Planning Over Multi-Agent Epistemic States: A Classical Planning Approach
Muise, Christian (University of Melbourne) | Belle, Vaishak (University of Toronto) | Felli, Paolo (University of Melbourne) | McIlraith, Sheila (University of Toronto) | Miller, Tim (University of Melbourne) | Pearce, Adrian R. (University of Melbourne) | Sonenberg, Liz (University of Melbourne)

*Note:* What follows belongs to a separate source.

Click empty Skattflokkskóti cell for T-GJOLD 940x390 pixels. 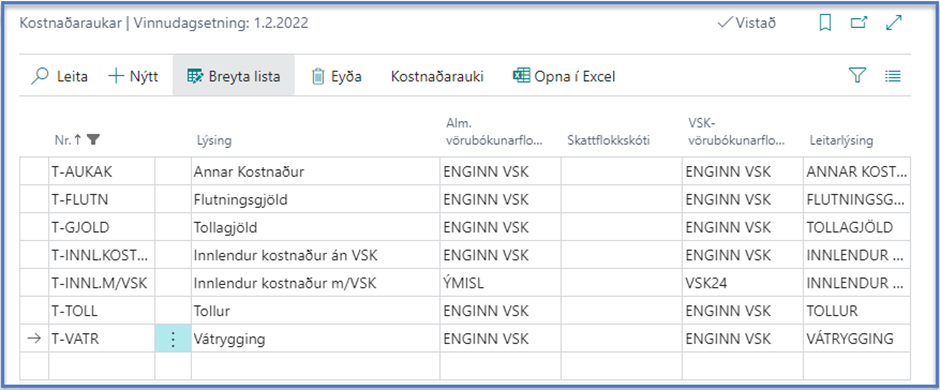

Many AI applications involve the interaction of multiple autonomous agents, requiring those agents to reason about their own beliefs, as well as those of other agents. However, planning involving nested beliefs is known to be computationally challenging. In this work, we address the task of synthesizing plans that necessitate reasoning about the beliefs of other agents. We plan from the perspective of a single agent with the potential for goals and actions that involve nested beliefs, non-homogeneous agents, co-present observations, and the ability for one agent to reason as if it were another. We formally characterize our notion of planning with nested belief, and subsequently demonstrate how to automatically convert such problems into problems that appeal to classical planning technology. Our approach represents an important first step towards applying the well-established field of automated planning to the challenging task of planning involving nested beliefs of multiple agents.